### Artikel

Nancy Faeser als SPD-Spitzenkandidatin in Hessen? Das spricht dafür

Als Nancy Faeser Ende 2021 in der Bundesregierung das Ressort für Inneres und Heimat übernahm, war das eine Überraschung: Die Juristin kannte sich zwar mit Innen- und Justizpolitik aus. Sie hatte ihre bis dahin schon knapp 20-jährige Karriere aber auf die Landespolitik ausgerichtet: In Hessen war Faeser Landtagsabgeordnete, SPD-Generalsekretärin und schließlich auch Vorsitzende der Landtagsfraktion und der Landespartei.

Der Gang nach Berlin sei "eine der gravierendsten Umstellungen" in ihrem Leben gewesen, hat Faeser dem Hessischen Rundfunk gesagt. Mit ihrem Mann und ihrem 2015 geborenen Sohn lebt sie in Schwalbach im Speckgürtel von Frankfurt. Der Pendelei nach Berlin könnte sie mit der Rückkehr in die Landespolitik ein Ende setzen.

Hinzu kommt: Die Hessen-SPD ist mit prominenten Persönlichkeiten nicht gerade gesegnet. Faeser ist die mit Abstand wichtigste Sozialdemokratin des Bundeslandes.

"Ohne sie wären die Chancen auf einen Wahlsieg für die SPD deutlich geringer", sagt der Politikwissenschaftler Uwe Jun, Professor an der Universität Trier, im Gespräch mit unserer Redaktion. "Bisher ist alles auf sie als Spitzenkandidatin hinausgelaufen. Eine Alternative wurde nicht aufgebaut."

In Wiesbaden könnte Faeser mit ihrer Erfahrung aus Berlin die Richtige sein, um ebenfalls eine Ampel-Koalition aus SPD, Grünen und FDP zu schmieden. Vorausgesetzt, ihr gelingt ein überzeugendes Wahlergebnis. Auf ihre Bekanntheit ist die Hessen-SPD jedenfalls angewiesen, denn die Konkurrenz ist groß.

CDU-Ministerpräsident Boris Rhein ist zwar noch nicht lange in der Staatskanzlei, kann aber mit einem kleinen Amtsbonus in den Wahlkampf ziehen. Auch die Grünen sind in Hessen traditionell stark und hoffen auf einen Sieg von Vize-Ministerpräsident und Wirtschaftsminister Tarek Al-Wazir.

Wichtige Rolle in Berlin

Andererseits hat Faeser in den vergangenen Monaten nicht den Eindruck erweckt, dass sie ihr Berliner Regierungsamt nur als Übergangsphase versteht. Im Gegenteil: Der Job als Bundesinnenministerin scheint der 52-Jährigen gut zu gefallen. Faeser ist in den Medien präsent und in der Ampel-Koalition bei vielen Themen gefragt.

### Datensätze
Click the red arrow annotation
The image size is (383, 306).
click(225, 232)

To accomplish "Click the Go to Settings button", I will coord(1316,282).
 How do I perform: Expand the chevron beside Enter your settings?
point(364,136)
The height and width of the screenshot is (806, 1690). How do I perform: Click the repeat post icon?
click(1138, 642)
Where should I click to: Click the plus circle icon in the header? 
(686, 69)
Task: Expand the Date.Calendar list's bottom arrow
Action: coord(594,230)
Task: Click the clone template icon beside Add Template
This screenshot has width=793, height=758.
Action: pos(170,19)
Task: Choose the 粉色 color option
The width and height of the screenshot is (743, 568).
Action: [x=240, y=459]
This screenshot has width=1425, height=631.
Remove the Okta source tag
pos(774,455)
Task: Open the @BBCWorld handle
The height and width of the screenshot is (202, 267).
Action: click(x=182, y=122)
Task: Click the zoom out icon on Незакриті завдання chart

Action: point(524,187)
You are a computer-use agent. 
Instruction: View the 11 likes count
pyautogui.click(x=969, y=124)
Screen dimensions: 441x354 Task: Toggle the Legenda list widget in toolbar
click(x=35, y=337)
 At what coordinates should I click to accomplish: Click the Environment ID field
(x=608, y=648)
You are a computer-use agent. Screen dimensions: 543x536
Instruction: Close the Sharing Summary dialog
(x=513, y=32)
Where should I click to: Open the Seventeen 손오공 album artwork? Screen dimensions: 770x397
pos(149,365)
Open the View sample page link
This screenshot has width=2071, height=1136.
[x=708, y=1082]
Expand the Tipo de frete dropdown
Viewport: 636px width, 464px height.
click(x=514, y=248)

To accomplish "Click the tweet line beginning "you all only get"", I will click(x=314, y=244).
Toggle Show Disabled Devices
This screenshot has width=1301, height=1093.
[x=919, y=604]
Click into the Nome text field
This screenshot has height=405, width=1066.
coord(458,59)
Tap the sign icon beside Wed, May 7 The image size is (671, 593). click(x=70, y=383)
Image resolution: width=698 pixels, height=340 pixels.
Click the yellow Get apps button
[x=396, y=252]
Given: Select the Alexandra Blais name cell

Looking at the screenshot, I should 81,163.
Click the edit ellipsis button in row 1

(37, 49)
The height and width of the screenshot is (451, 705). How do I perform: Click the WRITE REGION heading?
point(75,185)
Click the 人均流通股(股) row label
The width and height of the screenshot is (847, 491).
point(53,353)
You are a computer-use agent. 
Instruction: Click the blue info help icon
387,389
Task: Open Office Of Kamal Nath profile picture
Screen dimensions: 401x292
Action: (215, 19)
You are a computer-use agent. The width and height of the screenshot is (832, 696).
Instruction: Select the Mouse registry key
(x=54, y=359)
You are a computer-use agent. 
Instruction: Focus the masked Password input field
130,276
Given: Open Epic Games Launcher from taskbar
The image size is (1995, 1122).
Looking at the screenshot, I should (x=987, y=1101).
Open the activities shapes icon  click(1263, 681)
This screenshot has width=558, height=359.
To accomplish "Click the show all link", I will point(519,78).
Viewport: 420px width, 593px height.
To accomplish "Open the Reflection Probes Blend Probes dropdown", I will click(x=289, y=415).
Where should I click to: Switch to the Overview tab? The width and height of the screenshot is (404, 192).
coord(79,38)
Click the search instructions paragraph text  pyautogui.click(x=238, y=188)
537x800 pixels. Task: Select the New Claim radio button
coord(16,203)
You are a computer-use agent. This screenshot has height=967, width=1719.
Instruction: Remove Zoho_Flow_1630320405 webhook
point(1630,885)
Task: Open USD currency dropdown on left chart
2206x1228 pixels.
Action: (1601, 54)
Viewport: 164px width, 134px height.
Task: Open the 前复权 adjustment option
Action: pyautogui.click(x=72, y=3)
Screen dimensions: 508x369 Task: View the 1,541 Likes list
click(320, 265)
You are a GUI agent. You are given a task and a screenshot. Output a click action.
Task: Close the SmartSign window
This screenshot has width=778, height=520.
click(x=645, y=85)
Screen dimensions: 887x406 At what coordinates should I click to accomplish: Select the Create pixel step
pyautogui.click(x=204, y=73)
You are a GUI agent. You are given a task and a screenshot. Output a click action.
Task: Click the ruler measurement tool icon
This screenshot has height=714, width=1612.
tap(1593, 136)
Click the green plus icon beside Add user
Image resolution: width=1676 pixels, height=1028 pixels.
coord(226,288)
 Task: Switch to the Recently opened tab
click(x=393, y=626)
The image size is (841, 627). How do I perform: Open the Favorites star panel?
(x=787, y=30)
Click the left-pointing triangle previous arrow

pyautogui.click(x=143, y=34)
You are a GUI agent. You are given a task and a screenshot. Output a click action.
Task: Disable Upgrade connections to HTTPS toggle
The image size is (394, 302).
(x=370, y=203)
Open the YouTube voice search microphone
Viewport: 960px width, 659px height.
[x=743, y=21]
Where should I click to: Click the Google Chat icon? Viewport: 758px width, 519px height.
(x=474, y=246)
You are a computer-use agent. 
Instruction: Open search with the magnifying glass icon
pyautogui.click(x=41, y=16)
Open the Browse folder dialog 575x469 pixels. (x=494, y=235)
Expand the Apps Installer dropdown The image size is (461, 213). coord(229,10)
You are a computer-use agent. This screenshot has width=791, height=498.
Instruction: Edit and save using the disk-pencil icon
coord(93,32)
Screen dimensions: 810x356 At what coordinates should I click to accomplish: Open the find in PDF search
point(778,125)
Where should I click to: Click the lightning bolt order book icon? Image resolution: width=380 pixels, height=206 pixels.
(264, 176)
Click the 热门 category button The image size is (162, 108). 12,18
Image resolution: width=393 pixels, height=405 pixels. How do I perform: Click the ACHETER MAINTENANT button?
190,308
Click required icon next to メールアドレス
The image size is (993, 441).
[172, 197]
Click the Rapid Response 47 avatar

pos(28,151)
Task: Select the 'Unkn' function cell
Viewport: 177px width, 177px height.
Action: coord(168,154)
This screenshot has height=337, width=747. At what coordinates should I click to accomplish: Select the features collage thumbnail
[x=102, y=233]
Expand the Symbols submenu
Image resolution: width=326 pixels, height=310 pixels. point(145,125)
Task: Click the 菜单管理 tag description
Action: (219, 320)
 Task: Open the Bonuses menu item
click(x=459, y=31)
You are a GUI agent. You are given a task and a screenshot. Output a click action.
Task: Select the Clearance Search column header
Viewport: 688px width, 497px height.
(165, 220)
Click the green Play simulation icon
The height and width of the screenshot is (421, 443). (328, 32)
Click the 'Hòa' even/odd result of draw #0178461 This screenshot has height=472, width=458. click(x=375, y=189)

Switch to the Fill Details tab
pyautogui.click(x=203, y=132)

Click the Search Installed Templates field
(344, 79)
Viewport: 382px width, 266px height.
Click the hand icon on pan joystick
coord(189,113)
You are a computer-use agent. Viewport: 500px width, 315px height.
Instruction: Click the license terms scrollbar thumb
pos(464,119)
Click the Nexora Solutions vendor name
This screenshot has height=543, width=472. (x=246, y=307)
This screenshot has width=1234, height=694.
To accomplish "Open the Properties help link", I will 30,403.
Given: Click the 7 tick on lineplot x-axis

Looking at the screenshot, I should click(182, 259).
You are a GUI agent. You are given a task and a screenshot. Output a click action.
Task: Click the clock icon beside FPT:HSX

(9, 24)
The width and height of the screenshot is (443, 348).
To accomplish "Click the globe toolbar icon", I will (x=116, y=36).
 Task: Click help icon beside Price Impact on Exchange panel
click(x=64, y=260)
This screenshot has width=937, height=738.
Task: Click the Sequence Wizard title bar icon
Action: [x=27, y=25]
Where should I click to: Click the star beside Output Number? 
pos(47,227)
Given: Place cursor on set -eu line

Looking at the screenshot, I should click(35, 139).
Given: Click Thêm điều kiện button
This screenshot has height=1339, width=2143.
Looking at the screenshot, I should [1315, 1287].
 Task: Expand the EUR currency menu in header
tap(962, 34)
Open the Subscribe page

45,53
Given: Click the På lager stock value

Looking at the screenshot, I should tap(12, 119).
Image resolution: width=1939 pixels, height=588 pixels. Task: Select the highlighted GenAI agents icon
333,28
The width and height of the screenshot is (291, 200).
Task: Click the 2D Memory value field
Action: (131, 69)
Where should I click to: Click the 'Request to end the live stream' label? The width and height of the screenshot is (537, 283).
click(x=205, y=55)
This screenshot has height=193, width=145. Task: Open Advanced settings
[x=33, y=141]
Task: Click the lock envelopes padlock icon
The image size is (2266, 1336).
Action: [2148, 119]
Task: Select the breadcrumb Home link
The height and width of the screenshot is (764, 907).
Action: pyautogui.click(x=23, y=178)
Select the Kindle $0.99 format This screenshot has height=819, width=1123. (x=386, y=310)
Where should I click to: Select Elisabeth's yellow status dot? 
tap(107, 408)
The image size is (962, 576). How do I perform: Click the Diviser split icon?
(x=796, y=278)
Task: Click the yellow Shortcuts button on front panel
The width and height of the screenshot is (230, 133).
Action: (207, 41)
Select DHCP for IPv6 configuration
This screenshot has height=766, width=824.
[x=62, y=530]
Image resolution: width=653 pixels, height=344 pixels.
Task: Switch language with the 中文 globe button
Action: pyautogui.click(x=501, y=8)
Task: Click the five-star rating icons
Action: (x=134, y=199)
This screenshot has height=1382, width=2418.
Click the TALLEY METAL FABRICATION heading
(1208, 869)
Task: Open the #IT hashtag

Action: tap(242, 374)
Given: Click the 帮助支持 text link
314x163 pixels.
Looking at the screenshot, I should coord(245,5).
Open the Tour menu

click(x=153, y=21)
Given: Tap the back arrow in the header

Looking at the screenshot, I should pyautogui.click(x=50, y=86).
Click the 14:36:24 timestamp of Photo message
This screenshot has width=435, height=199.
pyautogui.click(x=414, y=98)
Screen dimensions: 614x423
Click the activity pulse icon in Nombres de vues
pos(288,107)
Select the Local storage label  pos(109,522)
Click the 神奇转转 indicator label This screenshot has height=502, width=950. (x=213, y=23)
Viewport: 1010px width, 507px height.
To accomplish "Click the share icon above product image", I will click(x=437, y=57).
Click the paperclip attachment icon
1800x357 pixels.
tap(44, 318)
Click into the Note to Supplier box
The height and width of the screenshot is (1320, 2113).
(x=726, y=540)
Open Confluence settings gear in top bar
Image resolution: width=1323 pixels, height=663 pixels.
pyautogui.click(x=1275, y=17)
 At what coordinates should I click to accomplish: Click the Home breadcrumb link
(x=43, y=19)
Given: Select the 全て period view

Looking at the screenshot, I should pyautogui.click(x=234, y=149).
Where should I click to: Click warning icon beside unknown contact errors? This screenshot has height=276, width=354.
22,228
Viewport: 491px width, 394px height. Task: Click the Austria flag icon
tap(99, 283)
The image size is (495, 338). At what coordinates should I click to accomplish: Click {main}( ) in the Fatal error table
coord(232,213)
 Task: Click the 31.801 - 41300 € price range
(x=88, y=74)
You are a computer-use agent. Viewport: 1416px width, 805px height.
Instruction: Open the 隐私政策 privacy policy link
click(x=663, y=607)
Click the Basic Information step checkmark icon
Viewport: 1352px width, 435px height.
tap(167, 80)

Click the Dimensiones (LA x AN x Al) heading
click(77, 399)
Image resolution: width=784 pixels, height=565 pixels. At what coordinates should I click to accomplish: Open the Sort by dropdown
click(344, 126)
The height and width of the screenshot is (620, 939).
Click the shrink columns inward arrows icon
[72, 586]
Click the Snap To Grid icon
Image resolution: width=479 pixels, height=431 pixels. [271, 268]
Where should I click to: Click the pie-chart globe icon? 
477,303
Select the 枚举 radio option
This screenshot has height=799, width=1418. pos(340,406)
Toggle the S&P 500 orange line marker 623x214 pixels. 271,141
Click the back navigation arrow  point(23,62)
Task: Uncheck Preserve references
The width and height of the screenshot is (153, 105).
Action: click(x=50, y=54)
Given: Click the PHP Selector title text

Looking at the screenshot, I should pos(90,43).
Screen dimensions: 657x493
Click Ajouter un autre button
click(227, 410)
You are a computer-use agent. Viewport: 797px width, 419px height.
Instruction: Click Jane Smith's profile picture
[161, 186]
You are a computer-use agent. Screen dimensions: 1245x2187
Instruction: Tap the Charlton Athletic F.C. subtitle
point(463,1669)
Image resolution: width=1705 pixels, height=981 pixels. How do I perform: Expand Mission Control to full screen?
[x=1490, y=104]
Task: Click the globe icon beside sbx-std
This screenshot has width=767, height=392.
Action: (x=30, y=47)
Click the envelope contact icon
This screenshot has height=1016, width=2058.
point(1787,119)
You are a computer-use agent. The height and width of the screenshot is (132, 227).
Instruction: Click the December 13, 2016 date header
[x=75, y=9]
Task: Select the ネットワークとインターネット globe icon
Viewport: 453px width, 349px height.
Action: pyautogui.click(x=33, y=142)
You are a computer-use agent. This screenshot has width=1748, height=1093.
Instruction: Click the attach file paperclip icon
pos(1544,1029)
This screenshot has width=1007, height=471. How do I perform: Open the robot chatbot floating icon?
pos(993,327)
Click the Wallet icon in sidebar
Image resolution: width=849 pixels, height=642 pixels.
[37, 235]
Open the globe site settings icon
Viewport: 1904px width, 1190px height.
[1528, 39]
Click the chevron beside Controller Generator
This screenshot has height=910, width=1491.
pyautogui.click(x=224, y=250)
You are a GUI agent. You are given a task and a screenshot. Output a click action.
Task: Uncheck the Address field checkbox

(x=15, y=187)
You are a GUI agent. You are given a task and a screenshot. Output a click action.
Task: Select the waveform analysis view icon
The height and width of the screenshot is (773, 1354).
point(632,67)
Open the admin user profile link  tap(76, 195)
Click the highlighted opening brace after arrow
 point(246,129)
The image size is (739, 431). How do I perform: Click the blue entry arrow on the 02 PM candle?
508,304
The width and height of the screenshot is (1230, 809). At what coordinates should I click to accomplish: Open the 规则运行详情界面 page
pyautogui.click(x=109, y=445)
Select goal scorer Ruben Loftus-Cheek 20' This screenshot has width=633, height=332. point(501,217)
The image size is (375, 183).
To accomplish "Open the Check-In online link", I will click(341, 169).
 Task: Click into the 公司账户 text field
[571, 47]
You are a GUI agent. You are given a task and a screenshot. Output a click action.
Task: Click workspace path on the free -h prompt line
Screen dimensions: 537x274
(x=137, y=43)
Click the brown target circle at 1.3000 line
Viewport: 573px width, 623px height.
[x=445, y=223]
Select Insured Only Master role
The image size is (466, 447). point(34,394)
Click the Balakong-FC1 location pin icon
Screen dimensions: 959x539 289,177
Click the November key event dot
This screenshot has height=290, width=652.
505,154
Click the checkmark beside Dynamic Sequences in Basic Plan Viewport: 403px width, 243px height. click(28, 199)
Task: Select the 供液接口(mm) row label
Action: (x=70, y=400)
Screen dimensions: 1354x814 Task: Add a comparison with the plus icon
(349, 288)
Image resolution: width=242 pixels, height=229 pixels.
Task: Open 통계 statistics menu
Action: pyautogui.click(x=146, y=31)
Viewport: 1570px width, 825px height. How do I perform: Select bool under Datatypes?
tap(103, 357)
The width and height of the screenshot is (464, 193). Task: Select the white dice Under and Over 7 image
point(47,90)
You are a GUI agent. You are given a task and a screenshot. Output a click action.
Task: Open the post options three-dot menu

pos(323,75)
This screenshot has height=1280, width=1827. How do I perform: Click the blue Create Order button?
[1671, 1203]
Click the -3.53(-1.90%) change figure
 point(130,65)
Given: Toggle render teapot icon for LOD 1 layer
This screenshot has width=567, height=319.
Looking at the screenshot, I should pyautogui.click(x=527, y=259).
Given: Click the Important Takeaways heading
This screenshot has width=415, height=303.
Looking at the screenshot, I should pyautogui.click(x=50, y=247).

### Übungsaufgaben
**A)** Gib den Abschnitt aus dem Artikel über Nancy Faeser wortgetreu wieder. Beginne bei den Worten „Andererseits hat Faeser“ und ende nach den Worten „vielen Themen gefragt.“.
**B)** Stelle die Zeilen der Datensätze als nummerierte Liste dar und lass dabei Leerzeilen weg. Beginne bei der Zeile mit „Given: Select the 全て period view“ und ende nach der Zeile mit „tap(99, 283)“.
Zwischen dem Artikel und den Datensätzen besteht kein inhaltlicher Zusammenhang.

### Lösungen
**A)**
Andererseits hat Faeser in den vergangenen Monaten nicht den Eindruck erweckt, dass sie ihr Berliner Regierungsamt nur als Übergangsphase versteht. Im Gegenteil: Der Job als Bundesinnenministerin scheint der 52-Jährigen gut zu gefallen. Faeser ist in den Medien präsent und in der Ampel-Koalition bei vielen Themen gefragt.

**B)**
1. Given: Select the 全て period view
2. Looking at the screenshot, I should pyautogui.click(x=234, y=149).
3. Where should I click to: Click warning icon beside unknown contact errors? This screenshot has height=276, width=354.
4. 22,228
5. Viewport: 491px width, 394px height. Task: Click the Austria flag icon
6. tap(99, 283)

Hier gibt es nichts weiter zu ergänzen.